Encoder-based 3D GAN inversion: A systematic review
Cette revue systématique de 33 études révèle que, bien que l'inversion de GAN 3D basée sur un encodeur permette une reconstruction et une édition en temps réel principalement sur du matériel haut de gamme utilisant des architectures basées sur EG3D, son adoption généralisée est actuellement limitée par les défis liés à l'équilibre entre la vitesse et la cohérence 3D, ainsi que par un manque d'évaluation géométrique robuste au-delà des ensembles de données de visages de face.
Article original sous licence CC BY 4.0 (https://creativecommons.org/licenses/by/4.0/). Ceci est une explication générée par l'IA de l'article ci-dessous. Elle n'a pas été rédigée ni approuvée par les auteurs. Pour une précision technique, consultez l'article original. Lire la clause de non-responsabilité complète
Imaginez que vous possédez une boîte magique capable de transformer une photo plate en deux dimensions en un objet 3D entièrement rond que vous pouvez faire pivoter et observer sous tous les angles. Ce n'est pas seulement un tour impressionnant pour les jeux vidéo ; c'est la recette secrète derrière la réalité virtuelle, les avatars numériques et l'avenir de notre communication en ligne. Mais voici le hic : une simple photo est comme un puzzle auquel il manque la moitié des pièces. L'ordinateur doit deviner à quoi ressemble l'arrière de la tête ou comment le nez s'arrondit sur le côté, tout en veillant à ce que le résultat paraisse réel et ne vacille pas ou ne bugue pas lorsque vous le déplacez.
Pendant longtemps, la seule façon de résoudre ce puzzle était d'utiliser un ordinateur super lent et super intelligent qui allait « réfléchir » à chaque image pendant plusieurs minutes, sculptant lentement la réponse jusqu'à ce qu'elle soit parfaite. C'était comme sculpter une statue à la main : magnifique, mais beaucoup trop lent pour un appel vidéo en direct ou un jeu en temps réel. Récemment, des scientifiques ont tenté de construire un autre type de machine : un bouton « avance rapide ». Au lieu de réfléchir pendant des minutes, cette nouvelle machine est censée regarder la photo et recracher instantanément le modèle 3D en une fraction de seconde.
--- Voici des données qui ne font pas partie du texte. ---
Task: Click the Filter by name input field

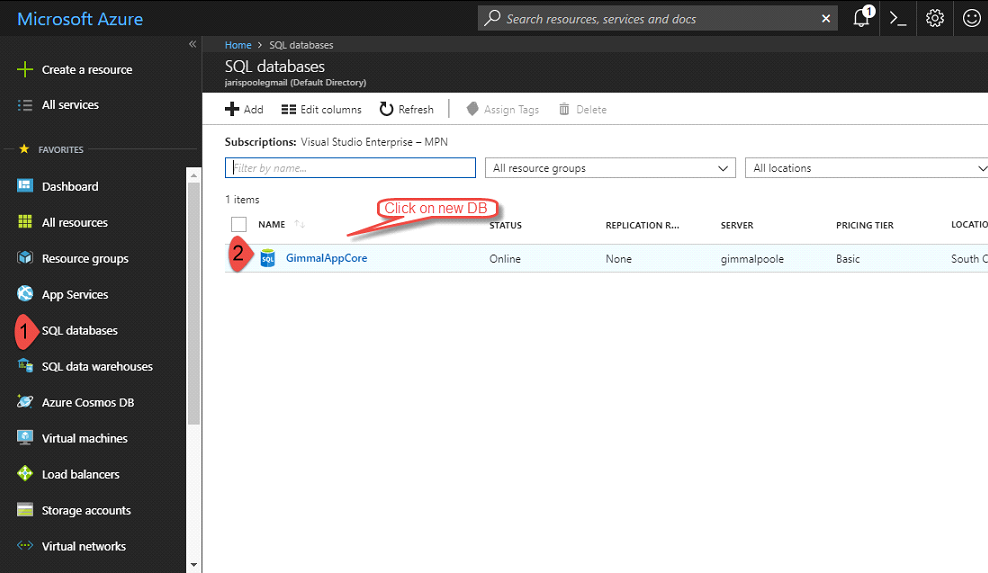Action: 350,168
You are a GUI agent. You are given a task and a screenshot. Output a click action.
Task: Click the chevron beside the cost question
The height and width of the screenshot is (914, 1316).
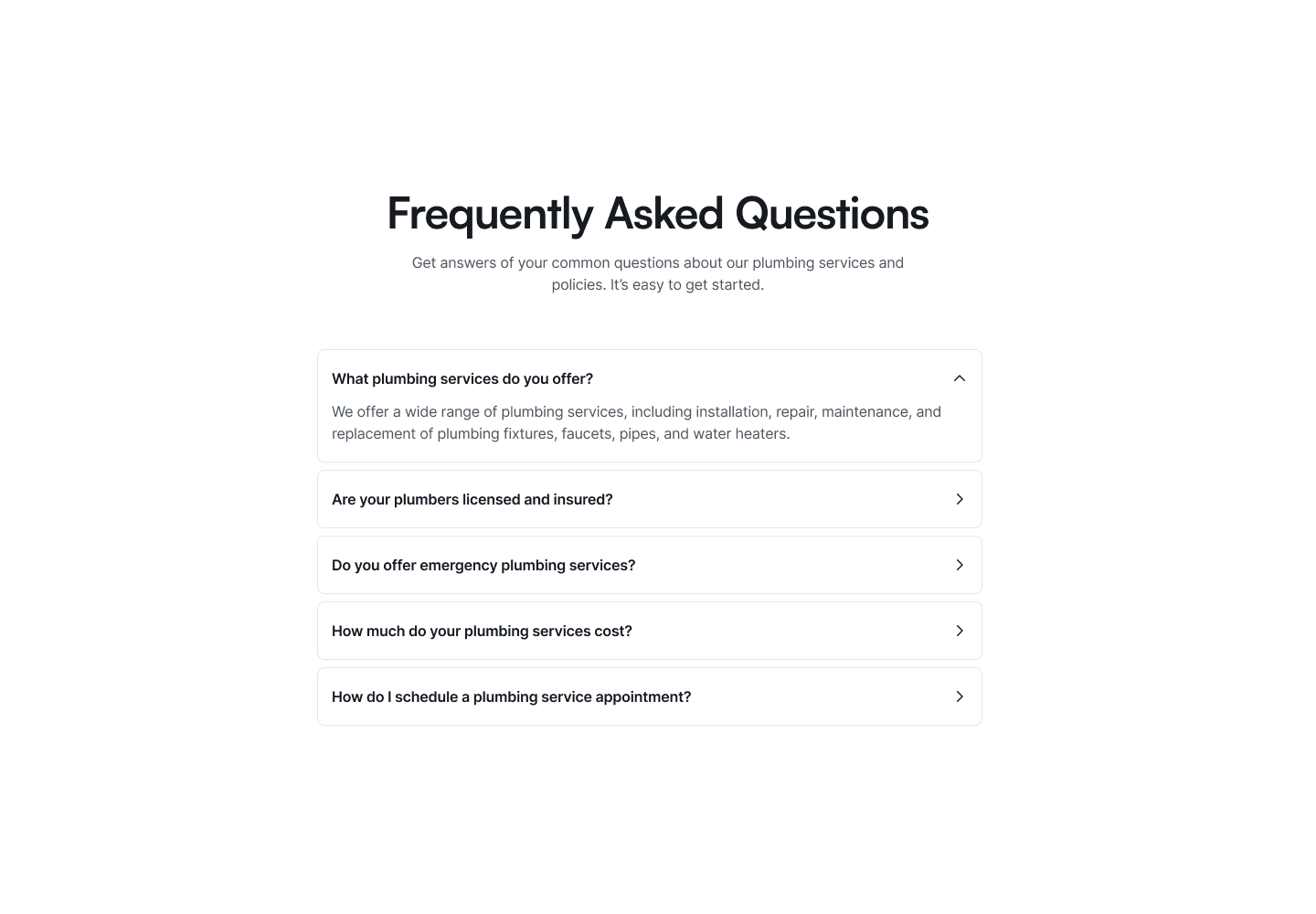coord(960,631)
Mais cette vitesse a-t-elle un coût ? Le modèle 3D ressemble-t-il à un amas flou, ou reste-t-il parfait ? C'est la grande question à laquelle une équipe de chercheurs de la Technological University Dublin a décidé de répondre.
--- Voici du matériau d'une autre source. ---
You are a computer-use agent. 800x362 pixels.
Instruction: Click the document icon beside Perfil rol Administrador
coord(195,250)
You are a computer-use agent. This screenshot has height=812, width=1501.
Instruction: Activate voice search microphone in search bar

Ils ne se sont pas contentés de deviner ; ils se sont lancés dans une véritable chasse au trésor à travers le monde de l'informatique, déterrant 1 179 articles de recherche différents pour trouver les 33 meilleurs exemples de ces machines « avance rapide ». Ce qu'ils ont découvert ressemble un peu à une course entre différents types de moteurs. Ils ont découvert que si certaines machines sont incroyablement rapides, elles ont souvent du mal à maintenir la cohérence de la forme 3D lorsque vous la faites pivoter. Les seuls modèles qui ont réussi à être à la fois assez rapides pour une utilisation en temps réel (moins de 50 millisecondes, ce qui est plus rapide qu'un clin d'œil humain) et assez performants pour paraître réels étaient ceux utilisant un mélange spécifique de cellules cérébrales « convolutionnelles » à l'ancienne et de cellules « hybrides » plus récentes.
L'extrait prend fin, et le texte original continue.